+++ PROVIDED RECORDS

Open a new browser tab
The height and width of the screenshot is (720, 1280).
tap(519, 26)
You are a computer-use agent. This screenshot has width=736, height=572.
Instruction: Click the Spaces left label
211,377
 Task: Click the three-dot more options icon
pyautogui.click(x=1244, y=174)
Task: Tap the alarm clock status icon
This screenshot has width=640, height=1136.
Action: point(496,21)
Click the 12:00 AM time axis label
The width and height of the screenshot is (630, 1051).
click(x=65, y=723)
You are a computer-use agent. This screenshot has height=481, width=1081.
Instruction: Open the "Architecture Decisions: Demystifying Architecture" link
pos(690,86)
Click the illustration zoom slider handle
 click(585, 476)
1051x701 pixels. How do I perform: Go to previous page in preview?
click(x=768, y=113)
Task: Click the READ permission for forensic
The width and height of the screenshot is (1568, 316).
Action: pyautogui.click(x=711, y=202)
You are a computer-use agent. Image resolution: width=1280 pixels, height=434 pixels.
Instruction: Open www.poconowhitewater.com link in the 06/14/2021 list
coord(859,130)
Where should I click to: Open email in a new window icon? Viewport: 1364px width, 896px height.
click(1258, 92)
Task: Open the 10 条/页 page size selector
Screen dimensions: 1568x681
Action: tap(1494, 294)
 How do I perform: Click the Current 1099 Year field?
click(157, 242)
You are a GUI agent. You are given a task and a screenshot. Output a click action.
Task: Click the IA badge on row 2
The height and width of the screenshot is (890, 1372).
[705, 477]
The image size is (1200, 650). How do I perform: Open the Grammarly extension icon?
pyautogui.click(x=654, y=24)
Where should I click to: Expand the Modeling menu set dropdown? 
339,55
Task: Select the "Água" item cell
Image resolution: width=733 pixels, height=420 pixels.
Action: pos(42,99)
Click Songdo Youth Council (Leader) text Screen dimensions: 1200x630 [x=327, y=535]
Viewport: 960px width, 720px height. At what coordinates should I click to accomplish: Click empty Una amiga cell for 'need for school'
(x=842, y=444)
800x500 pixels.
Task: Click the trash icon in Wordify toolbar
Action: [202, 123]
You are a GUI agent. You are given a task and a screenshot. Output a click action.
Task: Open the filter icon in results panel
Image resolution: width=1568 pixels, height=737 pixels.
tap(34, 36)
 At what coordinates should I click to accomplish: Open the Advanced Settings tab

++++++

### EXERCISE GOAL
Copy out all of the lines above word for word, with nothing changed.

### OUTPUT
Open a new browser tab
The height and width of the screenshot is (720, 1280).
tap(519, 26)
You are a computer-use agent. This screenshot has width=736, height=572.
Instruction: Click the Spaces left label
211,377
 Task: Click the three-dot more options icon
pyautogui.click(x=1244, y=174)
Task: Tap the alarm clock status icon
This screenshot has width=640, height=1136.
Action: point(496,21)
Click the 12:00 AM time axis label
The width and height of the screenshot is (630, 1051).
click(x=65, y=723)
You are a computer-use agent. This screenshot has height=481, width=1081.
Instruction: Open the "Architecture Decisions: Demystifying Architecture" link
pos(690,86)
Click the illustration zoom slider handle
 click(585, 476)
1051x701 pixels. How do I perform: Go to previous page in preview?
click(x=768, y=113)
Task: Click the READ permission for forensic
The width and height of the screenshot is (1568, 316).
Action: pyautogui.click(x=711, y=202)
You are a computer-use agent. Image resolution: width=1280 pixels, height=434 pixels.
Instruction: Open www.poconowhitewater.com link in the 06/14/2021 list
coord(859,130)
Where should I click to: Open email in a new window icon? Viewport: 1364px width, 896px height.
click(1258, 92)
Task: Open the 10 条/页 page size selector
Screen dimensions: 1568x681
Action: tap(1494, 294)
 How do I perform: Click the Current 1099 Year field?
click(157, 242)
You are a GUI agent. You are given a task and a screenshot. Output a click action.
Task: Click the IA badge on row 2
The height and width of the screenshot is (890, 1372).
[705, 477]
The image size is (1200, 650). How do I perform: Open the Grammarly extension icon?
pyautogui.click(x=654, y=24)
Where should I click to: Expand the Modeling menu set dropdown? 
339,55
Task: Select the "Água" item cell
Image resolution: width=733 pixels, height=420 pixels.
Action: pos(42,99)
Click Songdo Youth Council (Leader) text Screen dimensions: 1200x630 [x=327, y=535]
Viewport: 960px width, 720px height. At what coordinates should I click to accomplish: Click empty Una amiga cell for 'need for school'
(x=842, y=444)
800x500 pixels.
Task: Click the trash icon in Wordify toolbar
Action: [202, 123]
You are a GUI agent. You are given a task and a screenshot. Output a click action.
Task: Open the filter icon in results panel
Image resolution: width=1568 pixels, height=737 pixels.
tap(34, 36)
 At what coordinates should I click to accomplish: Open the Advanced Settings tab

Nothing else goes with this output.